* _What to do_
1: Translate this sentence from the commentary on fake electoral certificates into Spanish: "Materiality is a traditional common-law element of fraud that the Supreme Court has read into most false statement and fraud statutes."
2: Name every individual person mentioned by name in the commentary on fake electoral certificates.
3: Duplicate the part of the commentary on fake electoral certificates between "If the Government pays" and "and citations omitted)", inclusive.

* _Selection_
This is, of course, indefensible, and a sign of detachment from reality. But is it a crime? Because these were false statements intended to influence the outcome of a legal process, some have argued that it is. George Conway, for example: “Anyone who prepared or submitted, or aided, abetted or conspired in the preparation or submission of, false electoral-vote certificates, would presumably be guilty of a host of federal and state criminal offenses.” The Justice Department is investigating, and Democratic politicians such as Nevada governor Steve Sisolak are calling for prosecution. Certainly, at least some of the key elements of a federal or state crime are present here.

The people who filed the fake certificates have nobody but themselves to blame if they get prosecuted, but there are reasons to doubt that a criminal case would actually stand up in court, and prosecutors ought to think twice about bringing one. There would be one big obstacle to prosecution, at least under most of the major federal laws, and many state laws as well: Lies and fraud have to be material. Materiality is a traditional common-law element of fraud that the Supreme Court has read into most false statement and fraud statutes. A false statement is material if it has “a natural tendency to influence, or [is] capable of influencing, the decision of the decisionmaking body to which it was addressed.” United States v. Gaudin (1995). The requirement of materiality prevents not only civil lawsuits and criminal prosecutions over trivial matters, but also over lies when the person receiving the lie knows the truth anyway, or does not care. As the Supreme Court explained in 2016 in Universal Health Servs., Inc. v. United States, a False Claims Act case involving false representations that a claimant has complied with all relevant laws:

Under any understanding of the concept, materiality look to the effect on the likely or actual behavior of the recipient of the alleged misrepresentation. In tort law, for instance, a matter is material in only two circumstances: (1) if a reasonable man would attach importance to it in determining his choice of action in the transaction; or (2) if the defendant knew or had reason to know that the recipient of the representation attaches importance to the specific matter in determining his choice of action, even though a reasonable person would not . . .

If the Government pays a particular claim in full despite its actual knowledge that certain requirements were violated that is very strong evidence that those requirements are not material. Or, if the Government regularly pays a particular type of claim in full despite actual knowledge that certain requirements were violated, and has signaled no change in position, that is strong evidence that the requirements are not material. (Quotations and citations omitted)

Prosecutors may argue that the existence of the false certificates was material because they were used as a pretext by those who objected to Biden’s certification. But the reality is, everybody involved in the process knew that these were not real certificates backed by a governor, a legislature, or any arm of a state government, or representing the outcome of the actual popular vote in those states. That was all out in the open, and widely reported at the time, in press reports I summarized as they happened. As the Arizona Republic reported on December 14, 2020:

An Arizona group sent the National Archives in Washington, D.C., notarized documents last week intended to deliver, wrongly, the state’s 11 electoral votes for him. Copies of the documents obtained by The Arizona Republic show a group that claimed to represent the “sovereign citizens of the Great State of Arizona” submitted signed papers casting votes for what they want: a second term for Trump and Vice President Mike Pence. Mesa resident Lori Osiecki, 62, helped created a facsimile of the “certificate of ascertainment” that is submitted to formally cast each state’s electoral votes as part of an effort to prevent what she views as the fraudulent theft of the election. . . . While Osiecki’s elector documents do not appear to have been taken as genuine, they are part of a weekslong effort, led by Trump, his advisers, and involving Arizona Republican Party officials and three members of Arizona’s GOP congressional delegation casting doubt on the legitimacy of Biden’s victory in Arizona and nationally. . . . Arizona’s ersatz electors sent their choices using documents notarized by Melanie Hunsaker, who works in real estate.

* _Data provided_
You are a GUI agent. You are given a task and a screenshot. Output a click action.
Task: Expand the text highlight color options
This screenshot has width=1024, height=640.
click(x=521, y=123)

* _Answers provided_
1: La materialidad es un elemento tradicional del fraude en el common law que la Corte Suprema ha considerado implícito en la mayoría de las leyes sobre declaraciones falsas y fraude.

2: George Conway, Steve Sisolak, Biden, Trump, Mike Pence, Lori Osiecki, Melanie Hunsaker

3:
If the Government pays a particular claim in full despite its actual knowledge that certain requirements were violated that is very strong evidence that those requirements are not material. Or, if the Government regularly pays a particular type of claim in full despite actual knowledge that certain requirements were violated, and has signaled no change in position, that is strong evidence that the requirements are not material. (Quotations and citations omitted)